## Work request
Copy all the records exactly; the complete set is the expected result.

## Information supplied
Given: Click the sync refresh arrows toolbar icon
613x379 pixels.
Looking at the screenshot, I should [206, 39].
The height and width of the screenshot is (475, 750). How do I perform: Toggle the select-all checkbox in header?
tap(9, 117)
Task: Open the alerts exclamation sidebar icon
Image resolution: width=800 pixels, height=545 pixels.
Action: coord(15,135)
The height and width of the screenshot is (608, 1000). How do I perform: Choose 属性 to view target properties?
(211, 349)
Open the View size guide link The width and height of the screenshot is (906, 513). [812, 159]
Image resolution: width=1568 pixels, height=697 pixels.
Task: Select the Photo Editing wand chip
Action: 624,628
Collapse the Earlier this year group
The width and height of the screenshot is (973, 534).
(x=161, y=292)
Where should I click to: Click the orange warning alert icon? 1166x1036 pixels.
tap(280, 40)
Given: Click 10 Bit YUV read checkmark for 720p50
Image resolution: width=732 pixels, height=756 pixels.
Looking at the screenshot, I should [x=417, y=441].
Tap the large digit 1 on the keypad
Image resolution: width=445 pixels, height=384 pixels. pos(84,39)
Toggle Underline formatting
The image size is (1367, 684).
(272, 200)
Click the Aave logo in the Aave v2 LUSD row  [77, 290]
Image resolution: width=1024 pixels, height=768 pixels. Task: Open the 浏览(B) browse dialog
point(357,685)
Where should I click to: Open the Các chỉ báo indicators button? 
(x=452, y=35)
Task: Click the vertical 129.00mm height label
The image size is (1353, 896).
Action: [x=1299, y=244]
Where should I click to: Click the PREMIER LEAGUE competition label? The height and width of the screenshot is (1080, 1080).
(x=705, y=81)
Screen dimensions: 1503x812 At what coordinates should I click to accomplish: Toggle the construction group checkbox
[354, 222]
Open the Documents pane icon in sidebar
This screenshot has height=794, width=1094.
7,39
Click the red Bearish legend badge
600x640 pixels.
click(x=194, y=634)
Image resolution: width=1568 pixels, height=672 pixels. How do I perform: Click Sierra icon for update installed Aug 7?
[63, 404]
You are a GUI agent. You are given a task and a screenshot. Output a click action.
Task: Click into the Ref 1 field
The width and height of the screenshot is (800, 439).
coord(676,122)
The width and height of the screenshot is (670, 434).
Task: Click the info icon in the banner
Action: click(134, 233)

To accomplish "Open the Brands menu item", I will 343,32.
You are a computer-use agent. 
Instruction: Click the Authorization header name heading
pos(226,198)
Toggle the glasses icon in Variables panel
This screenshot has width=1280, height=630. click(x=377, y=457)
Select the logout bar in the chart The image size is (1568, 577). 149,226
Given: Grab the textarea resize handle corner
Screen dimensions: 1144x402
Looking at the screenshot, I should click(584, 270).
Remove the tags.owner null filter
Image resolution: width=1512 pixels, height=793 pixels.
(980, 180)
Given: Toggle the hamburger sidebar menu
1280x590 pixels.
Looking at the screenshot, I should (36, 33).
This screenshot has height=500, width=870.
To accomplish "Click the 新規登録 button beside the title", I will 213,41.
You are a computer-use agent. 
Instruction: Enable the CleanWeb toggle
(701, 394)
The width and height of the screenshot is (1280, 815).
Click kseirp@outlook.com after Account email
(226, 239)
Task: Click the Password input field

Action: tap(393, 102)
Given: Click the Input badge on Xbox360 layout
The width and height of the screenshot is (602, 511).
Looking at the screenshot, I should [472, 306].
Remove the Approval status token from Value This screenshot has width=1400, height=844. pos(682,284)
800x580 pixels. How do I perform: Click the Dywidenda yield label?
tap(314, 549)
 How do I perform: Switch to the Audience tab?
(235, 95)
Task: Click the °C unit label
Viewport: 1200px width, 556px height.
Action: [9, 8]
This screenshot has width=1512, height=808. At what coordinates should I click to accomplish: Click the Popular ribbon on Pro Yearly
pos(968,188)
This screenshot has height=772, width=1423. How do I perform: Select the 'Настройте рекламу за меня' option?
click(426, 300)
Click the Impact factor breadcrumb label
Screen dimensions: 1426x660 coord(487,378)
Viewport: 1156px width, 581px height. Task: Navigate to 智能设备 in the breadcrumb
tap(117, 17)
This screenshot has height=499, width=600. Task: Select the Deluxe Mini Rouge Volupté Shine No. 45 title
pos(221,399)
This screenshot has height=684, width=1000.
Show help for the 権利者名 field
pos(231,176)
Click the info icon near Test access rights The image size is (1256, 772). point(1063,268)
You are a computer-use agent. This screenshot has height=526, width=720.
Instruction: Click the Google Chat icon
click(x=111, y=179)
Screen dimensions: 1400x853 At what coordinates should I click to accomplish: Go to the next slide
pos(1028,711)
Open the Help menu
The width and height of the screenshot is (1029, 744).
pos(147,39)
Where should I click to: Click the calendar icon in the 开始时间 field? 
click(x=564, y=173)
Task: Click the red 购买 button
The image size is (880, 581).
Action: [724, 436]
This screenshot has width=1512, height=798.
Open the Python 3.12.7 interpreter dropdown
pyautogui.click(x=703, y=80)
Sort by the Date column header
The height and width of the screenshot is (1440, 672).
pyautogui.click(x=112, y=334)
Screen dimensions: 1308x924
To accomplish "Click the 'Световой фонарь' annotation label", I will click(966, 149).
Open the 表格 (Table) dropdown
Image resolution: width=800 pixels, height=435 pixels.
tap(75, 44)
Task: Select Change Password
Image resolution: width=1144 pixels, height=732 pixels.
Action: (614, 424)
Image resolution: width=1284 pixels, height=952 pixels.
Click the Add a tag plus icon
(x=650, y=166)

## The answer
Given: Click the sync refresh arrows toolbar icon
613x379 pixels.
Looking at the screenshot, I should [206, 39].
The height and width of the screenshot is (475, 750). How do I perform: Toggle the select-all checkbox in header?
tap(9, 117)
Task: Open the alerts exclamation sidebar icon
Image resolution: width=800 pixels, height=545 pixels.
Action: coord(15,135)
The height and width of the screenshot is (608, 1000). How do I perform: Choose 属性 to view target properties?
(211, 349)
Open the View size guide link The width and height of the screenshot is (906, 513). [812, 159]
Image resolution: width=1568 pixels, height=697 pixels.
Task: Select the Photo Editing wand chip
Action: 624,628
Collapse the Earlier this year group
The width and height of the screenshot is (973, 534).
(x=161, y=292)
Where should I click to: Click the orange warning alert icon? 1166x1036 pixels.
tap(280, 40)
Given: Click 10 Bit YUV read checkmark for 720p50
Image resolution: width=732 pixels, height=756 pixels.
Looking at the screenshot, I should [x=417, y=441].
Tap the large digit 1 on the keypad
Image resolution: width=445 pixels, height=384 pixels. pos(84,39)
Toggle Underline formatting
The image size is (1367, 684).
(272, 200)
Click the Aave logo in the Aave v2 LUSD row  [77, 290]
Image resolution: width=1024 pixels, height=768 pixels. Task: Open the 浏览(B) browse dialog
point(357,685)
Where should I click to: Open the Các chỉ báo indicators button? 
(x=452, y=35)
Task: Click the vertical 129.00mm height label
The image size is (1353, 896).
Action: [x=1299, y=244]
Where should I click to: Click the PREMIER LEAGUE competition label? The height and width of the screenshot is (1080, 1080).
(x=705, y=81)
Screen dimensions: 1503x812 At what coordinates should I click to accomplish: Toggle the construction group checkbox
[354, 222]
Open the Documents pane icon in sidebar
This screenshot has height=794, width=1094.
7,39
Click the red Bearish legend badge
600x640 pixels.
click(x=194, y=634)
Image resolution: width=1568 pixels, height=672 pixels. How do I perform: Click Sierra icon for update installed Aug 7?
[63, 404]
You are a GUI agent. You are given a task and a screenshot. Output a click action.
Task: Click into the Ref 1 field
The width and height of the screenshot is (800, 439).
coord(676,122)
The width and height of the screenshot is (670, 434).
Task: Click the info icon in the banner
Action: click(134, 233)

To accomplish "Open the Brands menu item", I will 343,32.
You are a computer-use agent. 
Instruction: Click the Authorization header name heading
pos(226,198)
Toggle the glasses icon in Variables panel
This screenshot has width=1280, height=630. click(x=377, y=457)
Select the logout bar in the chart The image size is (1568, 577). 149,226
Given: Grab the textarea resize handle corner
Screen dimensions: 1144x402
Looking at the screenshot, I should click(584, 270).
Remove the tags.owner null filter
Image resolution: width=1512 pixels, height=793 pixels.
(980, 180)
Given: Toggle the hamburger sidebar menu
1280x590 pixels.
Looking at the screenshot, I should (36, 33).
This screenshot has height=500, width=870.
To accomplish "Click the 新規登録 button beside the title", I will 213,41.
You are a computer-use agent. 
Instruction: Enable the CleanWeb toggle
(701, 394)
The width and height of the screenshot is (1280, 815).
Click kseirp@outlook.com after Account email
(226, 239)
Task: Click the Password input field

Action: tap(393, 102)
Given: Click the Input badge on Xbox360 layout
The width and height of the screenshot is (602, 511).
Looking at the screenshot, I should [472, 306].
Remove the Approval status token from Value This screenshot has width=1400, height=844. pos(682,284)
800x580 pixels. How do I perform: Click the Dywidenda yield label?
tap(314, 549)
 How do I perform: Switch to the Audience tab?
(235, 95)
Task: Click the °C unit label
Viewport: 1200px width, 556px height.
Action: [9, 8]
This screenshot has width=1512, height=808. At what coordinates should I click to accomplish: Click the Popular ribbon on Pro Yearly
pos(968,188)
This screenshot has height=772, width=1423. How do I perform: Select the 'Настройте рекламу за меня' option?
click(426, 300)
Click the Impact factor breadcrumb label
Screen dimensions: 1426x660 coord(487,378)
Viewport: 1156px width, 581px height. Task: Navigate to 智能设备 in the breadcrumb
tap(117, 17)
This screenshot has height=499, width=600. Task: Select the Deluxe Mini Rouge Volupté Shine No. 45 title
pos(221,399)
This screenshot has height=684, width=1000.
Show help for the 権利者名 field
pos(231,176)
Click the info icon near Test access rights The image size is (1256, 772). point(1063,268)
You are a computer-use agent. This screenshot has height=526, width=720.
Instruction: Click the Google Chat icon
click(x=111, y=179)
Screen dimensions: 1400x853 At what coordinates should I click to accomplish: Go to the next slide
pos(1028,711)
Open the Help menu
The width and height of the screenshot is (1029, 744).
pos(147,39)
Where should I click to: Click the calendar icon in the 开始时间 field? 
click(x=564, y=173)
Task: Click the red 购买 button
The image size is (880, 581).
Action: [724, 436]
This screenshot has width=1512, height=798.
Open the Python 3.12.7 interpreter dropdown
pyautogui.click(x=703, y=80)
Sort by the Date column header
The height and width of the screenshot is (1440, 672).
pyautogui.click(x=112, y=334)
Screen dimensions: 1308x924
To accomplish "Click the 'Световой фонарь' annotation label", I will click(966, 149).
Open the 表格 (Table) dropdown
Image resolution: width=800 pixels, height=435 pixels.
tap(75, 44)
Task: Select Change Password
Image resolution: width=1144 pixels, height=732 pixels.
Action: (614, 424)
Image resolution: width=1284 pixels, height=952 pixels.
Click the Add a tag plus icon
(x=650, y=166)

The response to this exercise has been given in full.